I´m testing my reads using the pre-trained classifier “Silva 119 99% OTUs from 515F/806R region of sequences” since my primers are seem to work with it (f: GTGCCAGCMGCCGCGGTAA & r: GGACTACVSGGGTATCTAAT) and after few minutes into the process i get an error saying Memory Error. Then I use the “Greengenes 13_8 99% OTUs from 515F/806R region of sequences” and the process runs just fine.
Is the error caused because of the size of the Silva file and is there a way to fix this error (I´m running qiime2 2017.11 in a virtual machine with 3 gigs RAM assigned to it, the computer has 8g of RAM).
Hi @Vixer! Take a look at @BenKaehler’s post for details about pre-trained Silva classifier memory requirements, as well as some options you can try to reduce the memory requirements. It appears that the pre-trained Silva classifiers use a maximum of 11GB memory.
My hunch is that you’ll need to either allocate more memory to your virtual machine, or run the command on a computer with more memory – different chunk sizes and/or single-threaded mode will likely not work if you’re limited to 3GB RAM. Thanks!
Thanks for asnwering. I uptaded to the lastest qiime2 version and allocated more RAM (now 4GB) and looking at the options; is the command --p-reads-per-batch the same as the --p-chunk-size in the one in the post you just linked (because with the --help command it doesnt appear any option named chunk-size)?
If so, I changed it from default to 1000 and it just took a little longer to send the error message. Also, can you give me a quick explanation about single-threaded mode and how modify it?

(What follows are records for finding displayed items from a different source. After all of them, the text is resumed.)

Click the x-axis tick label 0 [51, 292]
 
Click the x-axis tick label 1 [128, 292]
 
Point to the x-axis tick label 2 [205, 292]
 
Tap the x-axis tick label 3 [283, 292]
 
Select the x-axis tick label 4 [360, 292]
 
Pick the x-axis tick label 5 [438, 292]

I´m gonna try the command on a computer with 16GB for now, I´ll post if something happens
The short answer is that 4GB RAM doesn’t appear to be enough memory for the command to complete, either in single-job or multi-job mode. My guess is that you’re running the command without using multiple jobs (which is the default behavior), so setting a different chunk size / reads-per-batch won’t have any effect. I think you’ll have better luck with the 16GB RAM computer. Let us know how it goes!
See below for specific answers to your questions – apologies that my previous post wasn’t clear about single vs multiple jobs and chunk size (looks like I led you on a bit of a wild goose chase!).

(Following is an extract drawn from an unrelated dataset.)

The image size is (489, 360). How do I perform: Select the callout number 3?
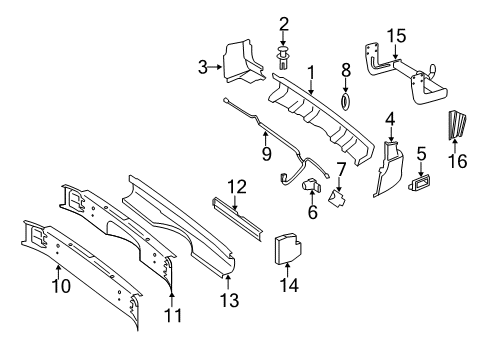point(202,67)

Note: I was using the word “single-threaded” in my previous post, but classify-sklearn actually uses multi-processing instead of multi-threading. There are technical differences between the two modes of parallelism, but the idea is roughly the same.
Sorry about that, it looks like --p-chunk-size was renamed to --p-reads-per-batch in the QIIME 2 2017.9 release (changelog notes).
You’re likely running the command in single-job mode unless you’re using --p-n-jobs with a value other than 1. If you’re not including --p-n-jobs in the command, it will run in single-job mode by default. If you have a limited amount of memory, you’ll want to run the command in single-job mode (in other words, you can omit the --p-n-jobs option altogether).
Single-job mode means that the command will run on a single CPU instead of processing the data in smaller parallel jobs. You can speed up the runtime of the command by specifying -1 to use all CPUs, or a value greater than 1 to use the specified number of CPUs. However, that will use up more memory than running in single-job mode, so it won’t help reduce memory requirements.
Let me know if you have any other questions about this, and sorry again for the confusion!
Unfortunately, SILVA classifiers take a ton of memory and even 12 GB may be insufficient… though reducing reads-per-batch should really make this work (that’s how I get SILVA classifiers working on a laptop with 8 GB RAM).
My advice is to try one of the pre-trained Greengenes classifiers instead. These are much less memory-intensive and probably won’t even require setting reads-per-batch. If that’s still failing, I’d recommend monitoring memory use to see how much is actually being consumed.
Oh, one more thing: DO NOT attempt to run classify-sklearn in parallel. This will load multiple copies of the classifier into memory, depleting resources. Parallel classification is really only feasible/useful on high-performance computing clusters.
If all else fails, give classify-consensus-blast or classify-consensus-vsearch a try instead.